• _AUFGABEN_
1/ Beantworten Sie diese Fragen zum Quelltext:
(a) Was darf uns laut dem Quelltext niemals mutlos machen?
(b) Was schenkt Gott nach dem Quelltext?
(c) Was dürfen wir mit der Weihnachtsbotschaft tun?
2/ Schreiben Sie aus dem Quelltext den Abschnitt ab, der mit „Das und nichts“ beginnt und mit „zu sprechen scheint!“ endet.

Er wird uns nicht enttäuschen, niemals! Die Trümmer unseres Lebens und auch all das, was wir an gewohntem Leben in diesem Jahr hinter uns lassen mussten, all das darf uns niemals mutlos machen. Solange wir leben, kann daraus auch immer wieder Neues und Anderes entstehen. Und das wird es! Denn Gott kommt, er hilft und heilt! Er schenkt einen neuen Anfang!

Das und nichts anderes ist die Weihnachtsbotschaft, die wir annehmen und weitersagen dürfen! Auch in eine Wirklichkeit, in der gerade so vieles dagegen zu sprechen scheint!

• _DIE DATEN_

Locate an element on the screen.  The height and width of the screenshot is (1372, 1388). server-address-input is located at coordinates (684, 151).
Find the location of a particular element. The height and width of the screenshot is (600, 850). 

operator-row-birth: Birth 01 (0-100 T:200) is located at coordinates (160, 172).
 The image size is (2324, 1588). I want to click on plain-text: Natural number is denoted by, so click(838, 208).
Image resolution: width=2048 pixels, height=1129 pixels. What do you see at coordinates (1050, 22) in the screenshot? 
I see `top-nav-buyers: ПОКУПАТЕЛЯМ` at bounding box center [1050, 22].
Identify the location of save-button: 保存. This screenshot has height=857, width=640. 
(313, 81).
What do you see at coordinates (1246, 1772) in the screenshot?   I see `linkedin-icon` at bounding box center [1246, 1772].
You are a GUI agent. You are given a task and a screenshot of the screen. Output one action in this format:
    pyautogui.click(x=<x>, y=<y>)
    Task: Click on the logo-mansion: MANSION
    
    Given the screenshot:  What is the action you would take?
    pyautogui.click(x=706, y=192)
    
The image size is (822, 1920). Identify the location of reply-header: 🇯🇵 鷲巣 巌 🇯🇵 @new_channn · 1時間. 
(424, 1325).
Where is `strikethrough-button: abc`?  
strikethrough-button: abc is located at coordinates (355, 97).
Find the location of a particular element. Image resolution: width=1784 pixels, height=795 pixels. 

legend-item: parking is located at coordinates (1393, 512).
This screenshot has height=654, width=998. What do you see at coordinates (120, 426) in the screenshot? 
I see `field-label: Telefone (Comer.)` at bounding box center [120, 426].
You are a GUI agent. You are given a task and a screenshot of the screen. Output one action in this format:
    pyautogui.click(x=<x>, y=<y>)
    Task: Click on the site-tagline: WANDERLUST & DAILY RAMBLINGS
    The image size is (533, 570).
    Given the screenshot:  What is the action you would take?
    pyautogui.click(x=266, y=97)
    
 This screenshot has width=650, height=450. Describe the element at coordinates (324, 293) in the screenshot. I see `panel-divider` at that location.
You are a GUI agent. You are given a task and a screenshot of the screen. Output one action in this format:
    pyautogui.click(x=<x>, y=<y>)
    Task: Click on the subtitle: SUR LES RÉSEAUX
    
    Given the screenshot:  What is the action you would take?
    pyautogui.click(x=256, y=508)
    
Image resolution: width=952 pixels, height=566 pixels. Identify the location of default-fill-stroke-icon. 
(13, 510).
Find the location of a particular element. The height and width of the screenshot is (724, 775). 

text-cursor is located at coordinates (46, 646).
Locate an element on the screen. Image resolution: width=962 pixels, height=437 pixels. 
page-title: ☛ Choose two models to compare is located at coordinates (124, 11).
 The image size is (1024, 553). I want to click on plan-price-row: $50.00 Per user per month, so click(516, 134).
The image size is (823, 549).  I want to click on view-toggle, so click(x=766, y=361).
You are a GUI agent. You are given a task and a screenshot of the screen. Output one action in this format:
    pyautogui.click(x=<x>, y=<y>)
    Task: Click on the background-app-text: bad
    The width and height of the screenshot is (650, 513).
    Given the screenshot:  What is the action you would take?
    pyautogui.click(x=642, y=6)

• _LÖSUNGEN_
1/
(a) Die Trümmer unseres Lebens und all das, was wir an gewohntem Leben in diesem Jahr hinter uns lassen mussten.
(b) Einen neuen Anfang.
(c) Sie annehmen und weitersagen.

2/
Das und nichts anderes ist die Weihnachtsbotschaft, die wir annehmen und weitersagen dürfen! Auch in eine Wirklichkeit, in der gerade so vieles dagegen zu sprechen scheint!